Das Beste an Apache Kafka? Es ist langweilig!

Wie ein System, das einfach funktioniert, der deutschen Medienlandschaft hilft, täglich Millionen Leser zu zählen. Ein Interview mit Felix Sponholz.

Von Anatoly Zelenin

Du arbeitest für ein Unternehmen, mit dem gefühlt alle Menschen in Deutschland indirekt zu tun haben, das aber niemand wirklich kennt. Was macht die INFOnline?

Wir sind ein Unternehmen aus Bonn und sorgen online für das Äquivalent zur Reichweitenbestimmung im Fernsehen. Also für Websites, Apps und andere Portale im deutschsprachigen Raum. Unser Ziel ist es, dass wir im Onlinemarkt eine Vergleichbarkeit herstellen.

Ihr seid so etwas wie Google Analytics?

Wir sind ganz und gar nicht wie Google Analytics.

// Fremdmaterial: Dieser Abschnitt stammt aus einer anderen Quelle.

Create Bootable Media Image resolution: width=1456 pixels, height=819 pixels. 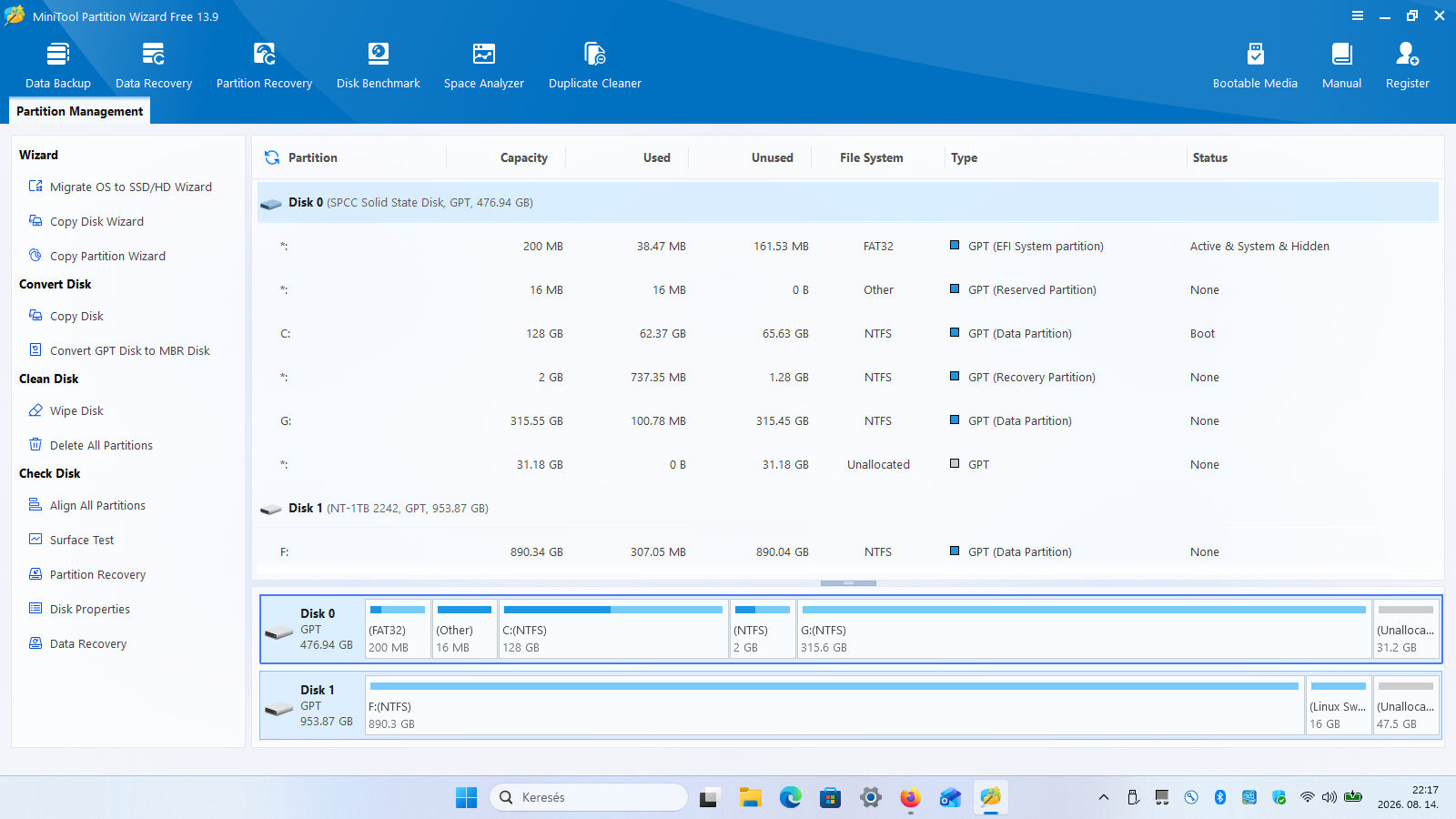[1255, 65]
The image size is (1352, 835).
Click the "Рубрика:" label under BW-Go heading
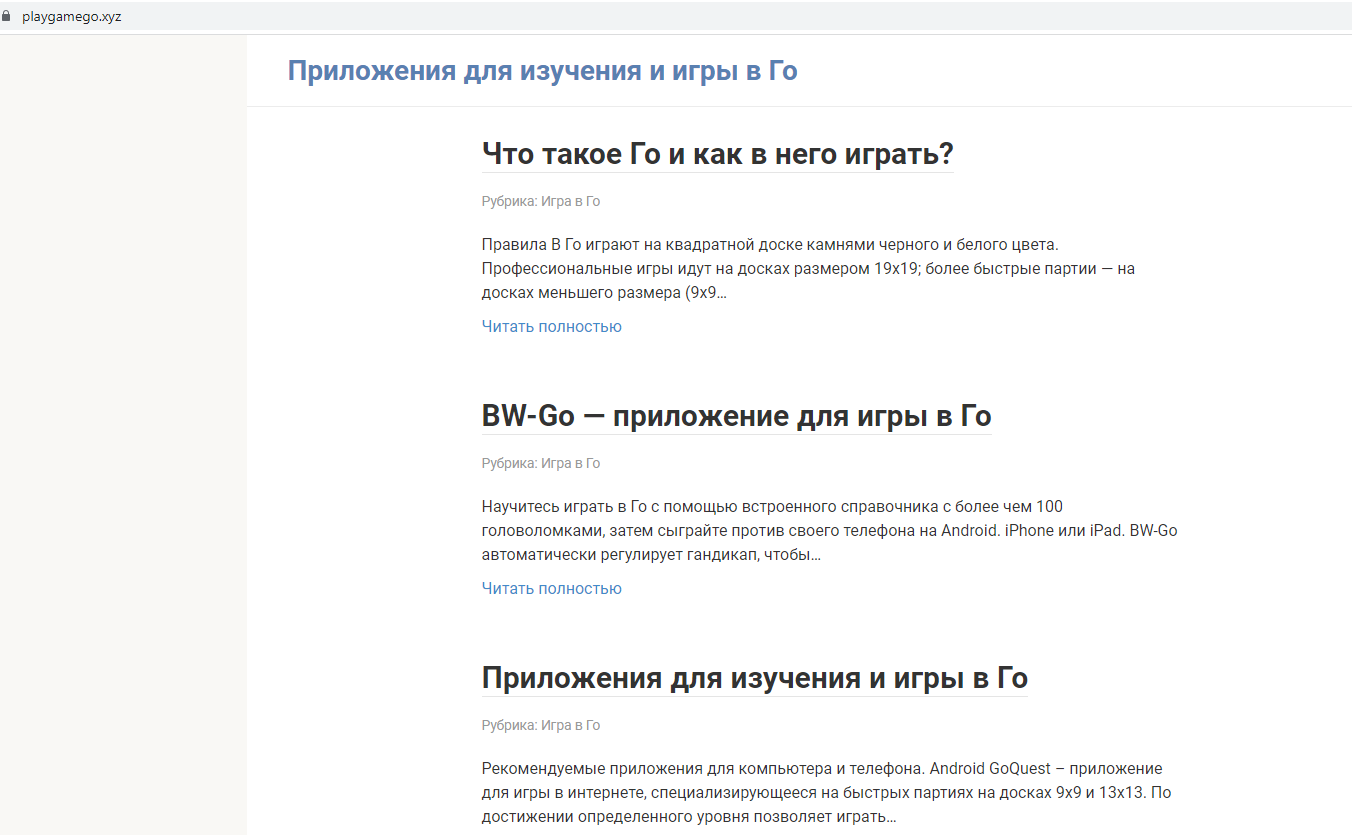coord(509,463)
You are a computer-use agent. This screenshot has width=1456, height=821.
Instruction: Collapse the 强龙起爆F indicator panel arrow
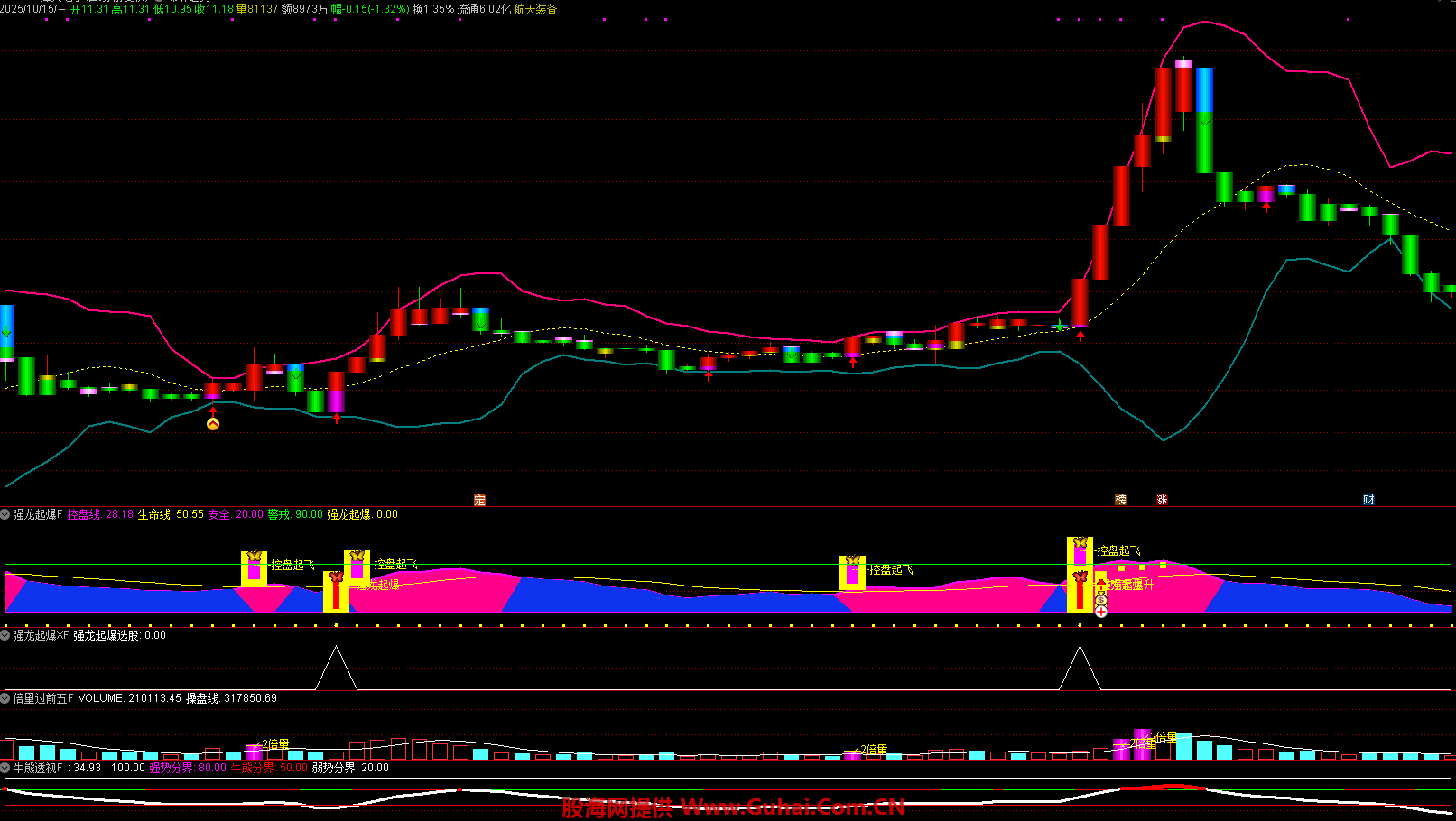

Wir bieten zwar auch Firmen eine Reichweitenmessung an, halten uns aber an alle Datenschutzbestimmungen in Deutschland und Europa.

Wie erfasst man denn datenschutzkonform Reichweiten?

Um nicht zu sehr ins Detail zu gehen: Wir bieten für die Websites von Kundinnen und Kunden Sensoren wie zum Beispiel Zählpixel an. Sie melden uns sofort, wenn es einen Request auf der Seite gibt, also ein User mit ihr interagiert. Heißt: Wir wissen zwar nicht, wer da unterwegs ist, aber immerhin sicher, dass eine Person sich auf der Website bewegt.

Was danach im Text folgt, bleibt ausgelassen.